- Texto extraído
------------------------------------------------------------

Por
  • María Pilar Martínez Barca

Juguetes rotos

Varios civiles se entrenan militarmente en Kiev.
Juguetes rotos
Sergey Dolzhenko/Reuters

Siempre existe un motivo, de Troya a Siria, los enfrentamientos civiles o las crisis mundiales. 

El magnicidio del archiduque Francisco Fernando de Austria y su esposa Sofía desencadenaría la Primera Guerra Mundial; y la firma de Chamberlain, primer ministro británico, por la que entregaba a Hitler los Sudetes, influiría en la Segunda –como se muestra en ‘Múnich en vísperas de una guerra’–. George W. Bush justificaría durante años la ocupación de Irak; y hasta los talibanes encuentran sus coartadas psicológicas.

"Las causas de una guerra pueden parecer absurdas o incoherentes, pero detrás de ellas suele haber disputas y tensiones mucho más profundas" (Margaret MacMillan, ‘La guerra. Cómo nos han marcado los conflictos’). Las manifestaciones de Euromaidán, la adhesión de Crimea y la guerra del Donbás, en 2014, serían el antecedente de la actual crisis ucraniana, nostálgico intento de reconquista de la antigua URSS. Por un lado, el Kremlin y Putin. Por otro, gran parte de Ucrania aspira a la OTAN, como en su día Estonia, Letonia o Lituania, ya entre los invitados, como Bosnia Herzegovina y Georgia.

Y EE. UU. y la Unión Europea juegan a tres bandas: benefactores de un nuevo Estado libre, ostentadores de poder y víctimas. ¿Y si cortan el gas? ¿Cómo sabernos libres de un ciberataque, un grupo terrorista o una guerrilla? Las armas y las mentes actúan hoy mucho más subrepticiamente.

Seguirán muriendo niños, mujeres y discapacitados. ¿Quedarán ancianos? Y los supervivientes, más miseria, más hambre, más pandemia. ¿Quién gana realmente una guerra? Palabra que suele sustituirse por enfrentamiento, crisis, apoyo humanitario…

"Lo que pasó ya sucedió, no podemos cambiarlo, pero no puede suceder de nuevo", afirmaba en la Eurocámara Margot Friedländer, superviviente del Holocausto nazi. A sus cien inviernos sigue llevando en el cuello el collar ámbar que le regaló su madre, deportada a Auschwitz, y en su corazón, el recuerdo de Adolf, el esposo, con quien fue feliz en Nueva York 64 años.

Cuando estos días veía las armas y explosivos que muestran a los niños y jóvenes en la escuela ucraniana, pensaba que no solo les han roto los juguetes. ¿Para siempre?

------------------------------------------------------------

- Conjunto de datos

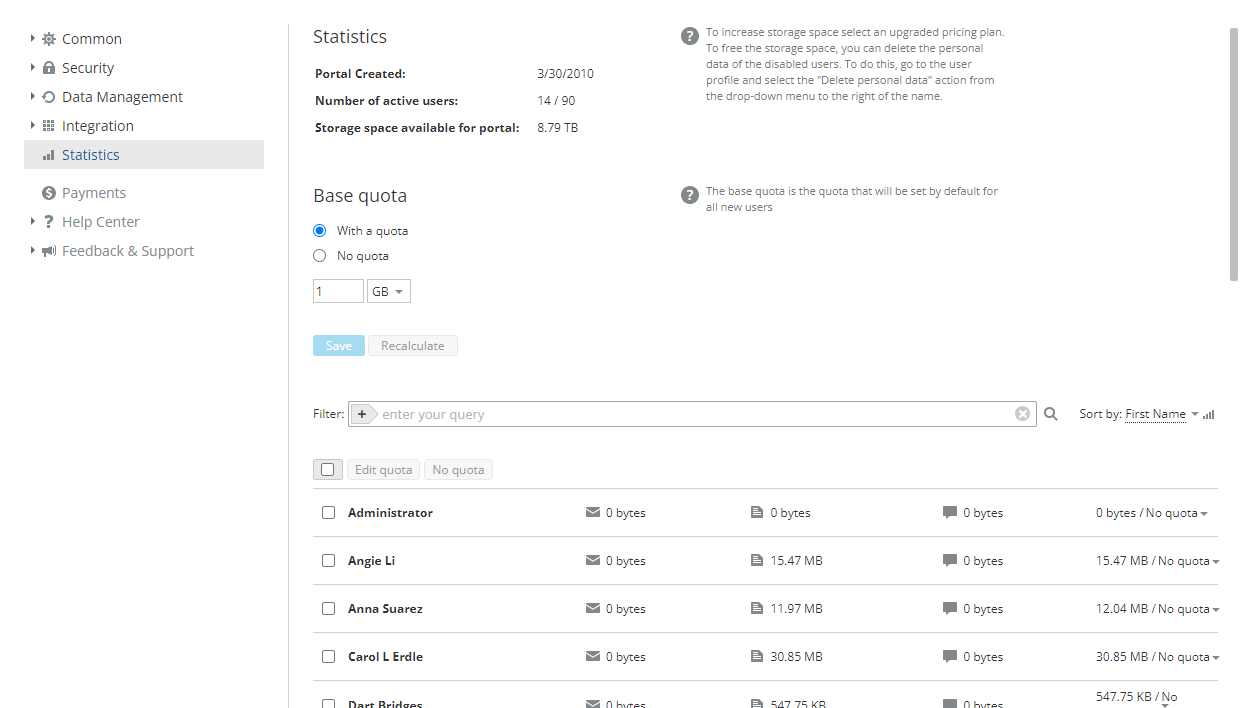Click the quota size input field

point(337,290)
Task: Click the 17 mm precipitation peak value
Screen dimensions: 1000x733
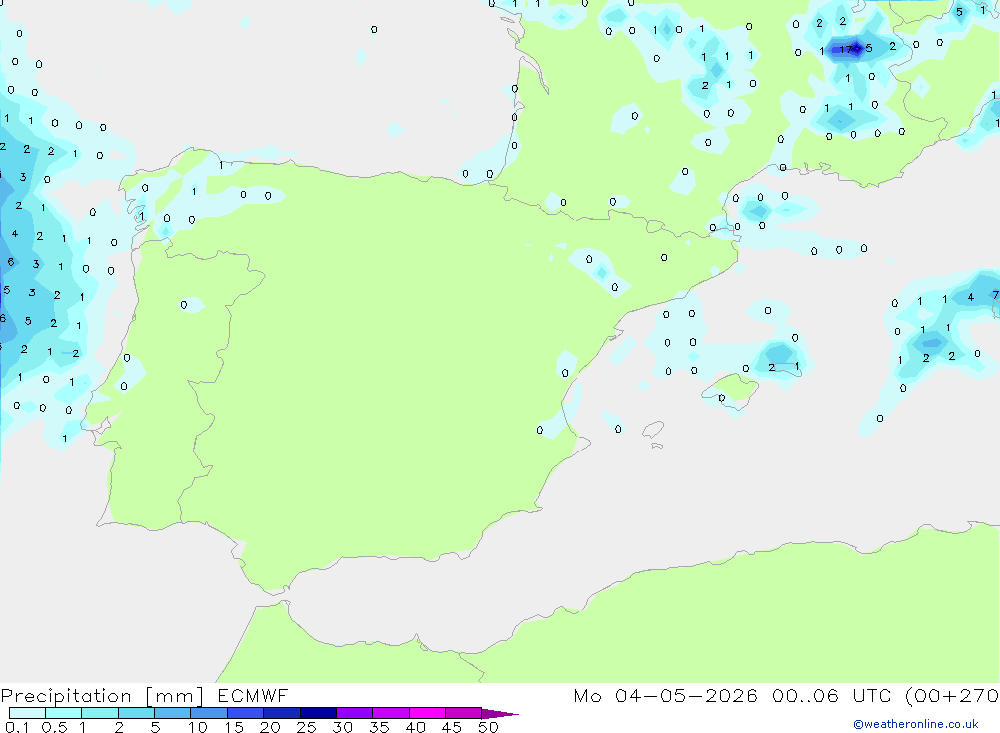Action: (846, 49)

------------------------------------------------------------

Responde según el texto «Juguetes rotos»:
1. ¿Qué lleva todavía al cuello Margot Friedländer?
2. ¿Qué entregaba Chamberlain a Hitler con su firma?
3. ¿Qué hechos de 2014 se presentan como antecedente de la actual crisis ucraniana?
Los registros no tienen ningún papel aquí.

- Solución propuesta
1. El collar ámbar que le regaló su madre.
2. Los Sudetes.
3. Las manifestaciones de Euromaidán, la adhesión de Crimea y la guerra del Donbás.